05 Apr Best Practices for Building an Effective Landing Page
A check of your website’s analytics will tell you what marketers have known for years. The majority of visitors are now connecting to the internet with mobile devices. Depending on the demographics of your market, as much as 90% of your traffic is viewing your pages on cell phones. Even older users have embraced technology. Nearly half of adults in the U.S. aged 65 and older own smartphones. Google’s search algorithm prioritizes mobile responsiveness when serving up search results, putting pages that are not mobile-friendly at a disadvantage.
Your landing pages each have a specific purpose. You may be building an email list, generating leads for a new product line or promoting a loss leader to build your customer base. To maximize conversions, your page must be easy to read and offer a clear benefit. It has to load quickly while being visually attractive. The CTA must be placed where it can’t be missed and large enough that following the link is possible from a small screen.
There is considerable variation in screen resolutions across mobile devices. For the best user experience, it is worth the effort to identify the devices that are most popular with your target audience and optimize your landing pages to work smoothly for these users. Follow these content and formatting recommendations to build mobile-friendly landing pages that will drive conversions.
Clearly State the Page Purpose in the Headline
Users should know immediately why they are reading the page. This is not the place for vague wording. Give visitors a reason to continue reading. Include an action word (verb) in the headline — “Download the latest…”, “See how much you can save …” State your offer and its benefits.
Use Concise Language
Don’t waste space on clichés and trite phrases. In three sentences or less, pitch your offer. Use another three sentences to describe the benefits users will experience by taking the requested action, your CTA. If your product requires more description (for example, you need to explain the reason why your high-end product is more expensive than a competitor’s), break the text up into short, readable paragraphs. It is difficult to read long blocks of text on a cell phone.

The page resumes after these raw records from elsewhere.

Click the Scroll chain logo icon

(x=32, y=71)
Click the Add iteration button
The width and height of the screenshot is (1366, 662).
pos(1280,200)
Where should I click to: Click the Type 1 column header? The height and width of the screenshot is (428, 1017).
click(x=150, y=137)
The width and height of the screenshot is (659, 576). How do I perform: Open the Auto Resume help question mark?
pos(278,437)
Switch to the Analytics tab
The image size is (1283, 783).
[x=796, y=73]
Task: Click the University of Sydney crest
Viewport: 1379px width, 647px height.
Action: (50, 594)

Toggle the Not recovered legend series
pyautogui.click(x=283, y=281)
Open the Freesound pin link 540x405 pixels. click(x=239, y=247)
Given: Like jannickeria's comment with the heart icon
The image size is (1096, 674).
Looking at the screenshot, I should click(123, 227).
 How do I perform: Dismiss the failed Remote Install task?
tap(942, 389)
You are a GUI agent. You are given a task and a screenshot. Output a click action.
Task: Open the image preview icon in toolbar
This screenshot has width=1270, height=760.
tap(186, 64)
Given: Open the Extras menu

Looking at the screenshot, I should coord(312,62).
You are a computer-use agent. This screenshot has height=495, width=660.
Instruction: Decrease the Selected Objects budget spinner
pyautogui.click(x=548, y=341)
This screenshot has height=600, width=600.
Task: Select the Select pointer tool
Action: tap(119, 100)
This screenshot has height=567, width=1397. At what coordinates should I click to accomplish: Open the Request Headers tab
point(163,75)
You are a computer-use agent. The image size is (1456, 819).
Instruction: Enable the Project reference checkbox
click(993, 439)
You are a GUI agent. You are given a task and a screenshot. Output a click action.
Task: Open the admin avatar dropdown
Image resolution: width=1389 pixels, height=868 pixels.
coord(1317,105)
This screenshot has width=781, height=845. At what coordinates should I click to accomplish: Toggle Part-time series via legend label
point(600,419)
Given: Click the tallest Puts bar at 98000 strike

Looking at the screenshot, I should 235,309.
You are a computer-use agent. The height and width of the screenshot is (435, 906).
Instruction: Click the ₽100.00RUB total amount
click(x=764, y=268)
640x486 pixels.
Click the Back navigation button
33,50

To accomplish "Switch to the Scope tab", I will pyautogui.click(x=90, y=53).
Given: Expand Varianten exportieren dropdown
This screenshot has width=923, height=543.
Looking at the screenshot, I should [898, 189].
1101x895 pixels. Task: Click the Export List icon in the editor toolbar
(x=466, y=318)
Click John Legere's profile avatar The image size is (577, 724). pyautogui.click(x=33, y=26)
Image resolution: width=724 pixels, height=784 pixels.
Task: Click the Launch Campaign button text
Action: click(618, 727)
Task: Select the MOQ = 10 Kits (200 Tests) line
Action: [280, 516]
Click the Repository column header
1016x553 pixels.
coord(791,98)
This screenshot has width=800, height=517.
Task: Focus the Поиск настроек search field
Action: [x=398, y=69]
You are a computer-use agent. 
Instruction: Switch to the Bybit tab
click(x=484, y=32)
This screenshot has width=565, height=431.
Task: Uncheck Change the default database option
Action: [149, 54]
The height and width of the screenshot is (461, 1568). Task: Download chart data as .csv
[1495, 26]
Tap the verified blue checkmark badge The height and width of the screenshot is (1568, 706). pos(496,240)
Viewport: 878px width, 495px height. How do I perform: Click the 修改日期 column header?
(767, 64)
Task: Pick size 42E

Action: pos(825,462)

Users will scroll down if the content is useful to them, however, studies show that the majority of viewing time is spent above the fold, making it important to cover the major thrust of a page in the first two paragraphs.
Format Page for Mobile
Use a single-column layout. Horizontal columns and sidebars will automatically be stacked at the bottom of the page and users may not scroll that far down. While users have the option of zooming in on text, most will not want to be bothered. Use a large font size — 16px for paragraphs is standard with proportional adjustments to H1 and H2 tags — to avoid frustrating visitors. Re-size images so they will load quickly and remove distractions such a menus and navigation bars. Improve UI by leaving white spaces around elements. A landing page should have a singular purpose. Eliminate anything not essential to that purpose.
Call-to-Action should be Obvious and Easy to Answer
Users should know exactly what you are asking them to do, and it should be easy for them to do this. CTA buttons should be large and in a contrasting color so they will not be missed. Although they often are located at the bottom of a page, if the page is long, introducing the CTA at a mid-point will better drive conversions.
The CTA button text must be specific — “Click here to download,” or “Register now.” Don’t demand too much from your visitors. A form with multiple fields may drive prospects away. Forms are not always easy to complete on mobile devices and consumers are leery when it comes to handing over personal information. If you would like to learn more about your prospects’ needs and interests, use a landing page to collect an email address and continue interactions with an email campaign.
Test Page Variations
Simple changes to text and elements, such as using the word “cost” instead of “price” or a blue CTA button rather than a red button, can have a dramatic effect on conversion rates. Use A/B testing to discover what works best with your target market.
Consumers have come to expect quick-loading, responsive designs. They will not have patience with pages that are difficult to understand or navigate. You only have a few seconds to grab their attention and not much more time to hold it and convince them they want to respond to your CTA. In today’s hyper-connected environment, marketers must assume their prospects are using mobile devices and develop campaign materials with a mobile-first approach.